Task brief
Please return every line in the entries below with the word "click" in it.

Material for this task
○ ○ ○ ○

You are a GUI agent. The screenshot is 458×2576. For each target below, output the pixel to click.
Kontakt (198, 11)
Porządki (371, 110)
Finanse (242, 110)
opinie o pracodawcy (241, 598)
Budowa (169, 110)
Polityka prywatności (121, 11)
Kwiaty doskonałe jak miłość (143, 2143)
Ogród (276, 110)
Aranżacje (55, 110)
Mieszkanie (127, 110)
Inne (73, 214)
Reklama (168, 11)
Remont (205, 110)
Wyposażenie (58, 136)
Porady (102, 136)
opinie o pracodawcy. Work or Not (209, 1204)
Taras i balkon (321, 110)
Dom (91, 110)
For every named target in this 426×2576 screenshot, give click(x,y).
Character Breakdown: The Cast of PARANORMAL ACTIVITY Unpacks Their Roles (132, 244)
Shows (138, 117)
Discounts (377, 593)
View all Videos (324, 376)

○ ○ ○ ○

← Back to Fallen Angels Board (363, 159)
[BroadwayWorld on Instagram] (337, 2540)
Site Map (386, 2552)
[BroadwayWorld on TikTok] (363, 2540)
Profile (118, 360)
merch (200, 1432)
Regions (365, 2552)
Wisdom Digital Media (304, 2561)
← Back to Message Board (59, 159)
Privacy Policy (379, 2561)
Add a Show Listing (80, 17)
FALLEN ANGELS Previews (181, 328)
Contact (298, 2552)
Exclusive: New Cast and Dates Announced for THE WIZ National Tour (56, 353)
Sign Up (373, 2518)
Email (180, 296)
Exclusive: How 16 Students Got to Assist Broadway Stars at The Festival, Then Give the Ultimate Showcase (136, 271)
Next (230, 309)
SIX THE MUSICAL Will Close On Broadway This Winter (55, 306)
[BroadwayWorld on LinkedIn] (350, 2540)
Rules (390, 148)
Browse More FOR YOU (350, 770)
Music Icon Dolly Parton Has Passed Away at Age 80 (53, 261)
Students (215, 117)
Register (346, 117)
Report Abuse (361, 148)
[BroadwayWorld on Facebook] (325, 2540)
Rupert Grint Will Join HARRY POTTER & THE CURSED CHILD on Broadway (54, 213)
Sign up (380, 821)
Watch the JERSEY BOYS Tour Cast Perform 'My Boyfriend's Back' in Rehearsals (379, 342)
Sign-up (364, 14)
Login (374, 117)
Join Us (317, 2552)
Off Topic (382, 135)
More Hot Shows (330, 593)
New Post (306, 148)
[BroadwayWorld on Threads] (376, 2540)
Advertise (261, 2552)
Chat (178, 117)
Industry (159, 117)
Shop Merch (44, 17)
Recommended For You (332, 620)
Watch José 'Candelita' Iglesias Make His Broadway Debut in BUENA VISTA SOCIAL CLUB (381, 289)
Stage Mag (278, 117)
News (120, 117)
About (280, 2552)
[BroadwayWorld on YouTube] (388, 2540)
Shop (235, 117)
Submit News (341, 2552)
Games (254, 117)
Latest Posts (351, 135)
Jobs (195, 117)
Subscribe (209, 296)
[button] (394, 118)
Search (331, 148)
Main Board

○ ○ ○ ○

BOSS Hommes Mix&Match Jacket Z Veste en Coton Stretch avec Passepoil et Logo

○ ○ ○ ○

Problem solution
You are a GUI agent. The screenshot is 458×2576. For each target below, output the pixel to click.
For every named target in this 426×2576 screenshot, give click(x,y).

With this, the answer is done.